Fruit – Vegetable – Tropical Fruits
Christopher Columbus received pineapples as a welcome present from the inhabitants of Guadeloupe after his second voyage across the Atlanic ocean on the 4th November. He compared them with the pine cone, which led to the English and Spanish designations of the “pineapple” (pine cones). The Europeans spread them to all tropical regions. They benefited from the breeding experience of the South American Indians: the archetype of the pineapple still carried tiresome seeds inside the berries, the cultured pineapple of the Indians could already be propagated by saplings.

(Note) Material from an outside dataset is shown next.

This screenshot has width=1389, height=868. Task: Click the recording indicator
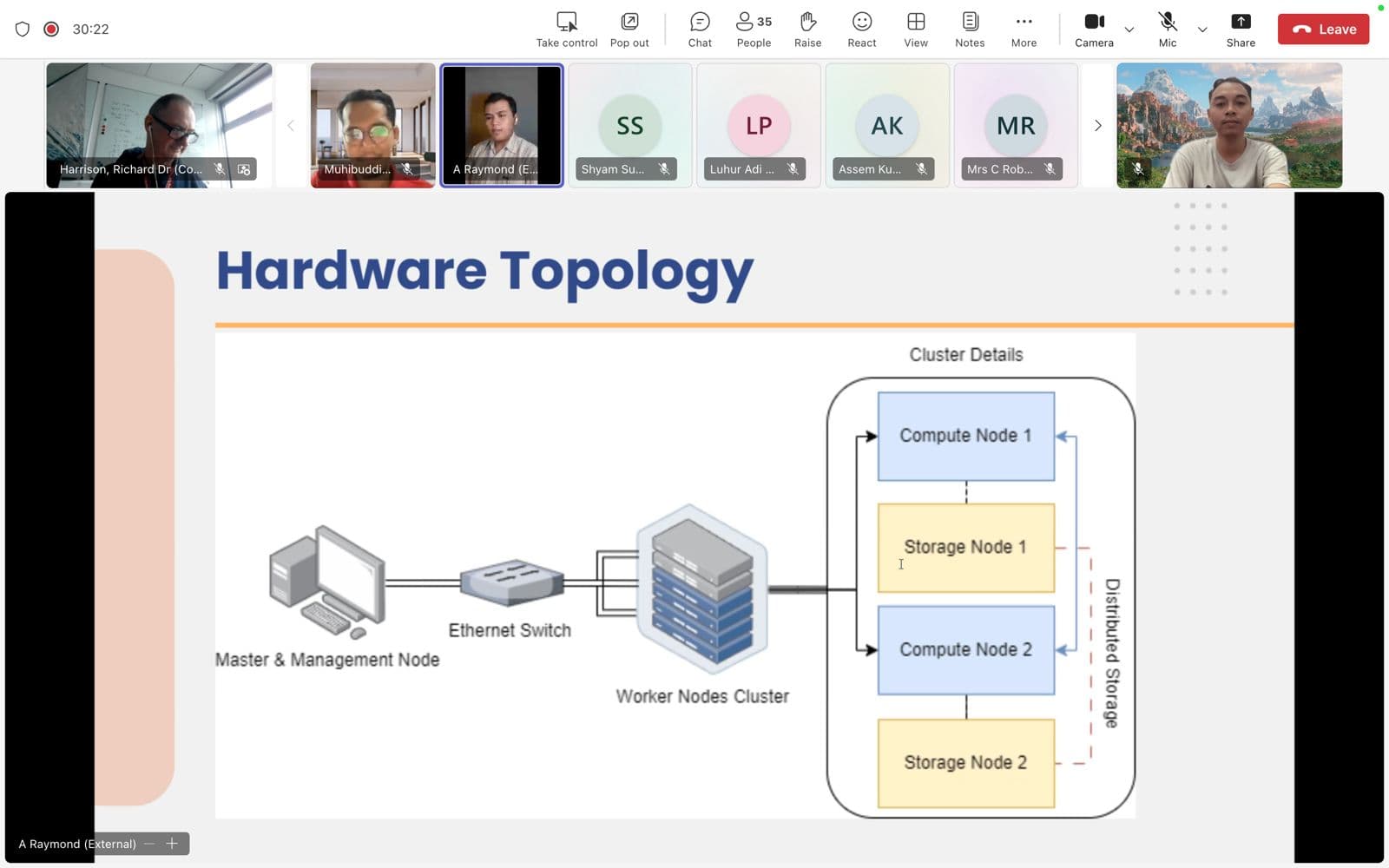click(x=51, y=29)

It looks like the tuft of the pineapple fruit, but substantially larger: Approximately 1 m length, and spiky with feather-edged leaves that form a rosette. An approximately 30 cm long peduncle with 100 to 200 white-pink blossoms, arranged like an spike grow from the middle. Bracts stand around the blossoms, on the peak of the spike there is a rosette of leaves. With ripeness the blooms turn from blossoms into berries, which together with bracts and peduncle grow to a meaty fruit.
Everywhere in the tropics.
They may be eaten raw, put in sweet and hearty salads, made into fancy cake fillings and flan covering. Also, they can be boiled for jam or chutney, roasted with poultry and red meat or baked in cake.
Whole mature fruits last about 4 days with a fridge temperature of a maximum of 5 °C, any lower, the insides of the fruit may become covered in spots. Sliced ripe fruits last 1 day at a maximum of 5 °C. Post-maturation: they should be stored on a soft base or hung up by the tuft in a chilled room at 10 to 15 °C.